=== Passage given ===

Array Creation and Types

import numpy as np

# ❌ WRONG: Creating arrays from Python lists in loop
data = []
for i in range(1000000):
    data.append(i * 2)
arr = np.array(data)

# ✅ CORRECT: Use NumPy functions
arr = np.arange(1000000) * 2

# ✅ CORRECT: Pre-allocate for known size
arr = np.empty(1000000, dtype=np.int64)
for i in range(1000000):
    arr[i] = i * 2  # Still slow, but better than list

# ✅ BETTER: Fully vectorized
arr = np.arange(1000000, dtype=np.int64) * 2

# ✅ CORRECT: Specify dtype for memory efficiency
# float64 (default): 8 bytes per element
# float32: 4 bytes per element
large_arr = np.zeros(1000000, dtype=np.float32)  # Half the memory

# Why this matters: dtype affects both memory usage and performance
# Use smallest dtype that fits your data

Vectorized Operations

# ❌ WRONG: Loop over array elements
arr = np.arange(1000000)
result = np.empty(1000000)
for i in range(len(arr)):
    result[i] = arr[i] ** 2 + 2 * arr[i] + 1

# ✅ CORRECT: Vectorized operations
arr = np.arange(1000000)
result = arr ** 2 + 2 * arr + 1

# Speed difference: ~100x faster with vectorization

# ❌ WRONG: Element-wise comparison in loop
matches = []
for val in arr:
    if val > 100:
        matches.append(val)
result = np.array(matches)

# ✅ CORRECT: Boolean indexing
result = arr[arr > 100]

# ✅ CORRECT: Complex conditions
result = arr[(arr > 100) & (arr < 200)]  # Note: & not 'and'
result = arr[(arr < 50) | (arr > 150)]   # Note: | not 'or'

Why this matters: Vectorized operations run in C, avoiding Python interpreter overhead. 10-100x speedup typical.

Broadcasting

# Broadcasting: Operating on arrays of different shapes

# ✅ CORRECT: Scalar broadcasting
arr = np.array([1, 2, 3, 4])
result = arr + 10  # [11, 12, 13, 14]

# ✅ CORRECT: 1D array broadcast to 2D
matrix = np.array([[1, 2, 3],
                   [4, 5, 6],
                   [7, 8, 9]])

row_vector = np.array([10, 20, 30])
result = matrix + row_vector
# [[11, 22, 33],
#  [14, 25, 36],
#  [17, 28, 39]]

# ✅ CORRECT: Column vector broadcasting
col_vector = np.array([[10],
                       [20],
                       [30]])

=== Records shown ===

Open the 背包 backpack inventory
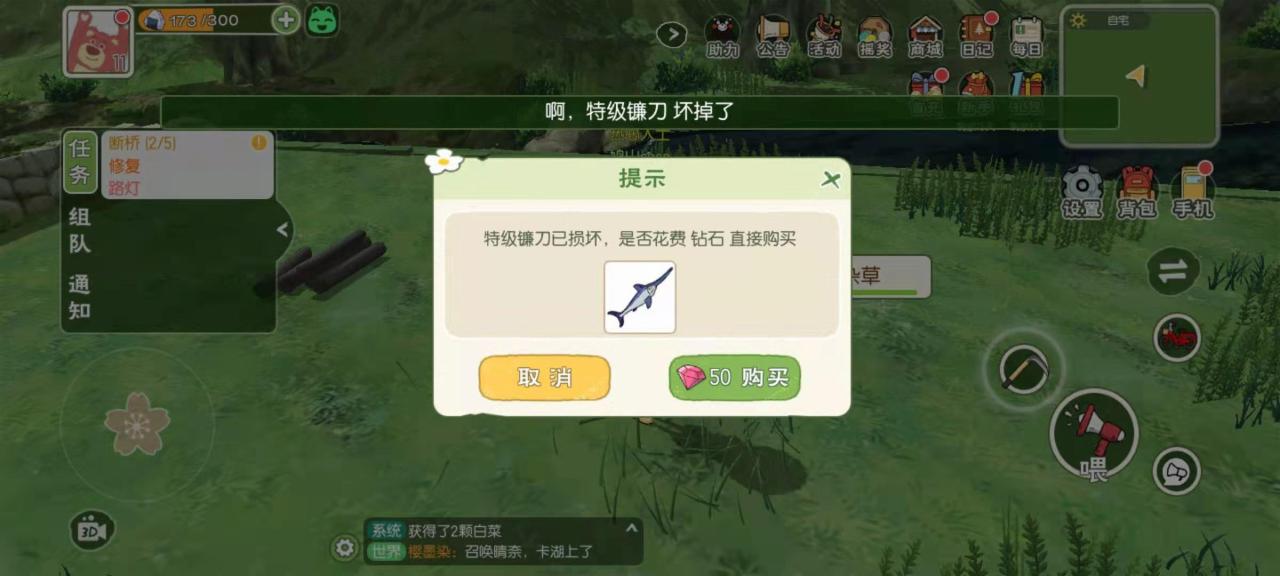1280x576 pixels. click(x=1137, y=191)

===
=== Records shown ===

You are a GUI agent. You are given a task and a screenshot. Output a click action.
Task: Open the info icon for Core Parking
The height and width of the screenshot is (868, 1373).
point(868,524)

===

▶ **Parts of the exercise**
1 – In the NumPy excerpt, how many bytes per element does float32 use?
2 – Reproduce the NumPy excerpt word for word from "import numpy as" to "arr = np.empty(1000000, dtype=np.int64)".
The material was taken from a separate source and is not connected to the NumPy excerpt.

▶ **Task answers**
1 – Float32 uses 4 bytes per element.

2 –
import numpy as np

# ❌ WRONG: Creating arrays from Python lists in loop
data = []
for i in range(1000000):
    data.append(i * 2)
arr = np.array(data)

# ✅ CORRECT: Use NumPy functions
arr = np.arange(1000000) * 2

# ✅ CORRECT: Pre-allocate for known size
arr = np.empty(1000000, dtype=np.int64)